*EXERCISE INSTRUCTIONS*
Would you return, word for word, the lines of the data below from the line with "Click the 50" through the line with "Click the Tip", and no others?

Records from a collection
- - - - - - -
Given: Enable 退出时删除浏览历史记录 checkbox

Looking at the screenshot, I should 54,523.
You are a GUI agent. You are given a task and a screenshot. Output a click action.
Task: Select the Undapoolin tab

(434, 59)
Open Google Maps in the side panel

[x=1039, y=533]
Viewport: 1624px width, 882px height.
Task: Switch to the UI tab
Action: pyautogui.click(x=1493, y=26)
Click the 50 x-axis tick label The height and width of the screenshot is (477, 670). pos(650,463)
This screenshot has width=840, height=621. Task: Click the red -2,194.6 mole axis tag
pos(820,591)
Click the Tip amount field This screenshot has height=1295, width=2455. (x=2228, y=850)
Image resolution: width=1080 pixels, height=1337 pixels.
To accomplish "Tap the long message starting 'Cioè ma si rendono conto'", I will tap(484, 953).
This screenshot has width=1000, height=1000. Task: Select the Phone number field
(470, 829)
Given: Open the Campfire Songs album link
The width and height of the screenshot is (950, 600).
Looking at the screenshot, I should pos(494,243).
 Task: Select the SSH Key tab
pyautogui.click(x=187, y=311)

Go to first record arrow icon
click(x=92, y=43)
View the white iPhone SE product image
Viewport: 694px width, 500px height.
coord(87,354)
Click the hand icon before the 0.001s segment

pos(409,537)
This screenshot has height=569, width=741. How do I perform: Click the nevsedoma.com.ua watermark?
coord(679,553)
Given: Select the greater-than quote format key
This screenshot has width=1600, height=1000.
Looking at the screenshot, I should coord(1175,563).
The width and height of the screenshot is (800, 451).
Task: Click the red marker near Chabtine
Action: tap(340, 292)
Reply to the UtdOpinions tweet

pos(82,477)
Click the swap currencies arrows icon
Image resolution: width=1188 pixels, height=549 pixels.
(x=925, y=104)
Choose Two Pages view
- - - - - - -
*REPLY TO THE EXERCISE*
Click the 50 x-axis tick label The height and width of the screenshot is (477, 670). pos(650,463)
This screenshot has width=840, height=621. Task: Click the red -2,194.6 mole axis tag
pos(820,591)
Click the Tip amount field This screenshot has height=1295, width=2455. (x=2228, y=850)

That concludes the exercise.